▸ **What you are asked to do**
Which lines should be repeated? Exactly the one containing "Select the ellipse" and every line after it through the end of the entries below.

▸ **Exercise materials**
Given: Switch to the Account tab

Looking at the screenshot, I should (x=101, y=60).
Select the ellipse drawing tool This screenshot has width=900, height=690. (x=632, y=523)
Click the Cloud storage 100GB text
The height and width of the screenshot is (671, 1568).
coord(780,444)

▸ **Written response**
Select the ellipse drawing tool This screenshot has width=900, height=690. (x=632, y=523)
Click the Cloud storage 100GB text
The height and width of the screenshot is (671, 1568).
coord(780,444)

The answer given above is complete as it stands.